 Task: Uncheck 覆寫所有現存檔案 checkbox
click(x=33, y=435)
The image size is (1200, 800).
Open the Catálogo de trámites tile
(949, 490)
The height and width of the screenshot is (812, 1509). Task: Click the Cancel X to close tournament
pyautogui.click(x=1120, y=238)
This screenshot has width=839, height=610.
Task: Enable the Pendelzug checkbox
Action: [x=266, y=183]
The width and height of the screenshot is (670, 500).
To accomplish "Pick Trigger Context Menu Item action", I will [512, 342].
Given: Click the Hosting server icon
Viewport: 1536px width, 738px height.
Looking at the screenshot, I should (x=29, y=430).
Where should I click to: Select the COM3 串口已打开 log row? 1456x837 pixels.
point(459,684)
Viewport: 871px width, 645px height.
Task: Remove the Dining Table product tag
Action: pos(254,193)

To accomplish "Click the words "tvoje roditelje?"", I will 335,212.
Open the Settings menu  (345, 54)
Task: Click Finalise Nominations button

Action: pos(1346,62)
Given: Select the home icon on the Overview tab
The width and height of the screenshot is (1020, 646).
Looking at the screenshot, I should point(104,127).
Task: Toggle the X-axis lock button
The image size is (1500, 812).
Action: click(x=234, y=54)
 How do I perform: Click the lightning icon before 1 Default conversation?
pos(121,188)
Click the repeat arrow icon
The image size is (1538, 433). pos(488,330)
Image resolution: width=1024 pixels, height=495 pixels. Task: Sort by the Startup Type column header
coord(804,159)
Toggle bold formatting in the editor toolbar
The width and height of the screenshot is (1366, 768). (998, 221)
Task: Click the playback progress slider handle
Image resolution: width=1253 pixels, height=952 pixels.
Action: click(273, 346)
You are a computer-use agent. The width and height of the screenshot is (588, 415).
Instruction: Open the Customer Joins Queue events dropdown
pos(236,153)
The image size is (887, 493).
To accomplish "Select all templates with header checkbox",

**What is expected:** Go over the listing above and return each line with "will".

**Task output:**
To accomplish "Pick Trigger Context Menu Item action", I will [512, 342].
To accomplish "Click the words "tvoje roditelje?"", I will 335,212.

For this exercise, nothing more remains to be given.